# Records supplied
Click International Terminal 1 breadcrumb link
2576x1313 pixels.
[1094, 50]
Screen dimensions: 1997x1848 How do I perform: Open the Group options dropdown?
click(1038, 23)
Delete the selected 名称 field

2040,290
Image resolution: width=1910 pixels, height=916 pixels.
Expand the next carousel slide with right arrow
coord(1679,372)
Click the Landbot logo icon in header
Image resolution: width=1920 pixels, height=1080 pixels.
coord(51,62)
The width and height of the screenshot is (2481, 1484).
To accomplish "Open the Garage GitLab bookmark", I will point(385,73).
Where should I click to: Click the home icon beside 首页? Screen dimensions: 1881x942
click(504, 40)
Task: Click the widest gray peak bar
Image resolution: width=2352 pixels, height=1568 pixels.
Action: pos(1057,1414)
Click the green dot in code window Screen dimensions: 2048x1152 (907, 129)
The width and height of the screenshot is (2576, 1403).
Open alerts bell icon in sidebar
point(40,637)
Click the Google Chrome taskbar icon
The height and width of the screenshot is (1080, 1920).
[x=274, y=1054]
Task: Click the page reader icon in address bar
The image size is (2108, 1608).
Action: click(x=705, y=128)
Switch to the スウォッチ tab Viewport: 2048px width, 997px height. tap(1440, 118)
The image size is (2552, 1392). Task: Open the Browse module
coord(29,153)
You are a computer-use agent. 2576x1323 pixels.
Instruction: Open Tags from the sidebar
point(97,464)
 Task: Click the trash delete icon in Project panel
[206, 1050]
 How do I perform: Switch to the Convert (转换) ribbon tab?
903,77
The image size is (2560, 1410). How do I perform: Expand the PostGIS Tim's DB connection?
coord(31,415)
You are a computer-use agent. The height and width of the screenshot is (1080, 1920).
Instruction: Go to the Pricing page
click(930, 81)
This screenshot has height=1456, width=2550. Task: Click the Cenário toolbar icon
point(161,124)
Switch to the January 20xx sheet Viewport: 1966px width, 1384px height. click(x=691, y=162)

# Goal of the exercise
Count every line of the data above where "computer" appears, and give the total only.

# Solution to this task
2